Attorneys for Anita DiGiulio Marvin, accused of arranging her husband's 1985 slaying, and the man charged in the slaying said they are subpoenaing FBI records in hops of proving DiGiulio was an informant and that someone else killed the former bodyguard to Frank Sinatra, boxing champ Larry Holmes and others.

Thomas J. Eoannou and David R. Knoll said they want the files because of remarks by prosecutors and information they have obtained about DiGiulio's possible role as an FBI informant about a decade ago.

"I want to know what information DiGiulio provided (to the government) so I can determine who had a potential motive to kill the guy," Eoannou said.

Knoll said that shortly after DiGiulio was shot, FBI agents told his wife, Anita Marvin, 42, they knew who attacked her husband. But they never told her the name or names of the suspects.

"I don't think there is any question that they know who killed him," Knoll said.

Subpoenas could be issued to the FBI next week, the defense attorneys said.

Jury selection in the murder case is to begin Wednesday before State Supreme Court Justice Frederick M. Marshall who reserved decision Friday on defense motions for separate trials for the two defendants.

Eoannou's client, the imprisoned Luciano Charles "Dilly" Spataro, 57, is charged with murdering DiGiulio, 32, outside the victim's Amherst home early on April 17, 1985. Mrs. Marvin, who remarried, is charged with arranging the fatal shooting.

Mrs. Marvin is free on bail. Spataro is serving an 8 1/3 -to-25-year prison term for drug trafficking and conspiracy in the 1986 fatal shooting of his son-in-law, John Pinelli, 24.

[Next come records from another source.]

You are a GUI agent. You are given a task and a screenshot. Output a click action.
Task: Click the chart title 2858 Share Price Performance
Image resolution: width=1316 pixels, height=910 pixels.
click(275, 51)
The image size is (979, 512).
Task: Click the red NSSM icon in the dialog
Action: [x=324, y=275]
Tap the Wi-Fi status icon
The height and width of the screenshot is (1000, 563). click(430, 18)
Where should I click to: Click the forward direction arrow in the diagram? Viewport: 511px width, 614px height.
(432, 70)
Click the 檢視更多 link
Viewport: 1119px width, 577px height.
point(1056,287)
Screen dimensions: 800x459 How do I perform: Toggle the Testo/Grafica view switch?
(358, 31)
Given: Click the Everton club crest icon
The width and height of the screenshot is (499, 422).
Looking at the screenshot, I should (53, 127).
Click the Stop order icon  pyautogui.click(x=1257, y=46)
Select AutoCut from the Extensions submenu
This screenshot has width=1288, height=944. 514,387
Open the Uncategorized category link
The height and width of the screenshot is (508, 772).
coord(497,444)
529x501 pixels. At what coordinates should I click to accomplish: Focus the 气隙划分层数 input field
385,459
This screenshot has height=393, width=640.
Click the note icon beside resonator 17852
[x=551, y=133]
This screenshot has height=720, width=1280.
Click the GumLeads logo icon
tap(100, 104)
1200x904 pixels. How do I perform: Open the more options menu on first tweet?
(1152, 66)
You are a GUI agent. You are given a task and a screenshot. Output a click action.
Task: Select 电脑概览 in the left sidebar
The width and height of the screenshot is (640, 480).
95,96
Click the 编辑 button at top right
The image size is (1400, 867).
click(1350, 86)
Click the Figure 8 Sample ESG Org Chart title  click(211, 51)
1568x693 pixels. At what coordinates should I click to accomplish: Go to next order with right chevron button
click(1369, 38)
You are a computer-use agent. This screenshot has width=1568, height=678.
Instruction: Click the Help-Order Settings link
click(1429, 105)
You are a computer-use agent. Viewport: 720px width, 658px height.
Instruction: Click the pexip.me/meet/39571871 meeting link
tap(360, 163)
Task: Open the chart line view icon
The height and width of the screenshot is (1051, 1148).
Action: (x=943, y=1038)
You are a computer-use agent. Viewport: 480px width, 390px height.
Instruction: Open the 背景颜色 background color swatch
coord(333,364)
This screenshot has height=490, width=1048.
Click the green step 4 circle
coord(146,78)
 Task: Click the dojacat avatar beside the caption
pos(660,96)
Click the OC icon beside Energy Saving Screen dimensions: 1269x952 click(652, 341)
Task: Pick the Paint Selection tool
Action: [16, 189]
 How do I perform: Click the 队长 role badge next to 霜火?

Spataro's co-defendant in the Pinelli slaying, government informant William Koopman, 33, who is a key witness in the DiGiulio murder case, may be brought before Marshall for a plea deal Monday, law enforcement sources said.

Prosecutors will ask the judge to drop murder charges and let Koopman plead guilty to first-degree manslaughter, sources said.

In arguing his motion for a separate trial for Mrs. Marvin, Knoll told the judge that Spataro might be willing to testify in Mrs. Marvin's defense, should they be tried separately, and deny they conspired to kill her husband.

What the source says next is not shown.